* _Set task_
Copy the listing from the line containing "The width and height of the screenshot is (1024, 396)." through the end, substituting "header" for "heading" and keeping everything else the same. Omit the pictures.

* _Rows of pointing data_
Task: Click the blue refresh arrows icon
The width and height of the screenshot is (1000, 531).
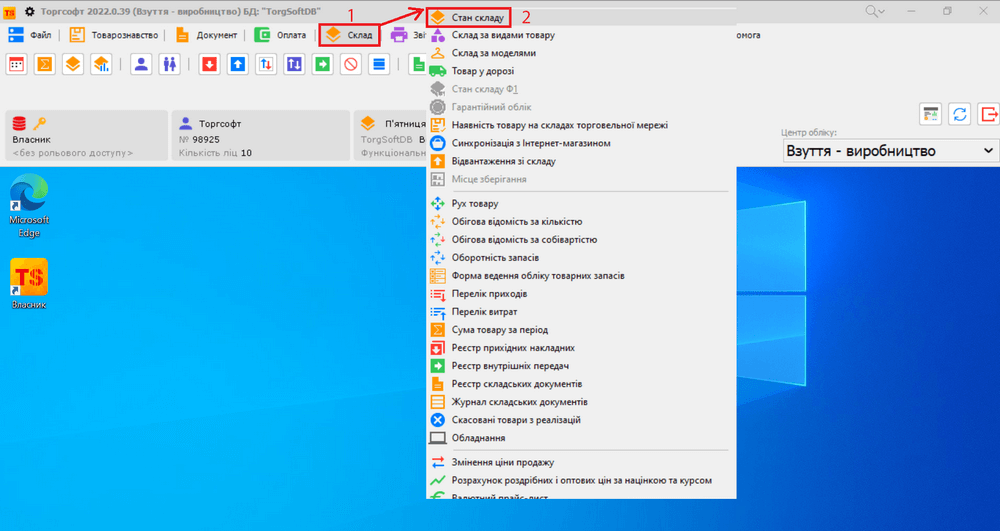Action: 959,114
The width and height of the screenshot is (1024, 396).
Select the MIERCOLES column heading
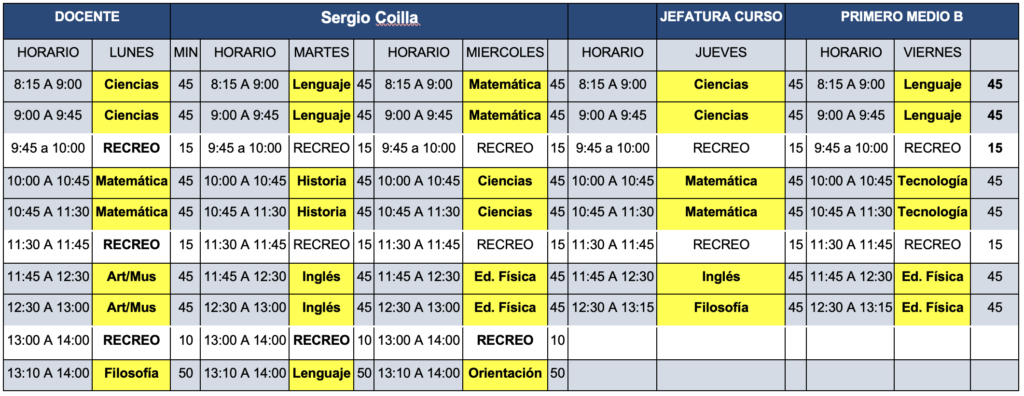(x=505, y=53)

* _Answer for the task_
The width and height of the screenshot is (1024, 396).
Select the MIERCOLES column header
(x=505, y=53)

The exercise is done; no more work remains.